**What you are asked to do:** Look through the entries below. Report each line that has the word "computer" in it.

[Data records]
..............................
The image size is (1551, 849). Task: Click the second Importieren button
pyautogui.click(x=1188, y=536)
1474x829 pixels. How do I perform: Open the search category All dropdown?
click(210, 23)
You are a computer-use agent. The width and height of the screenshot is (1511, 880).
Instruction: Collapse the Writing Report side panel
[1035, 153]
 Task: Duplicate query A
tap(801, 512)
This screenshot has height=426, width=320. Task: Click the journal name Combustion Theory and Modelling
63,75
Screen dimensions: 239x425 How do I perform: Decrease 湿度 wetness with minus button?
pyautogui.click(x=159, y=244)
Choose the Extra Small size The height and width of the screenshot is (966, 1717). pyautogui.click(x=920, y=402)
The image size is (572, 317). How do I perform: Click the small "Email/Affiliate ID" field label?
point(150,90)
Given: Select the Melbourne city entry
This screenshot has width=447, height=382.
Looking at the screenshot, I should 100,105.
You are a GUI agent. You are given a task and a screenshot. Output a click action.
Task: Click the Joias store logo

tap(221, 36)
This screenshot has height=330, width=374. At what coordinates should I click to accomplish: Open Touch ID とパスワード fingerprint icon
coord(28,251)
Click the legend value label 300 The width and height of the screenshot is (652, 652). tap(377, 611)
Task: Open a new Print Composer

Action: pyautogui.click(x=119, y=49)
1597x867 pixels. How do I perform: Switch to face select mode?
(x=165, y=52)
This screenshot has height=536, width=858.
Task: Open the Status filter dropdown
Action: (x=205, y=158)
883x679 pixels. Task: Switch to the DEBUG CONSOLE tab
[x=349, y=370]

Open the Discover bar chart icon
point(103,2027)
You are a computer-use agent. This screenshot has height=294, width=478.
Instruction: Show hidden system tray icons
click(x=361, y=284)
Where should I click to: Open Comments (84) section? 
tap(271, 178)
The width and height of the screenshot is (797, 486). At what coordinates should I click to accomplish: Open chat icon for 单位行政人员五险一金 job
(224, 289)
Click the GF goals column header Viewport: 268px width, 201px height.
..............................
**Expected answer:**
You are a computer-use agent. The width and height of the screenshot is (1511, 880).
You are a computer-use agent. This screenshot has height=294, width=478.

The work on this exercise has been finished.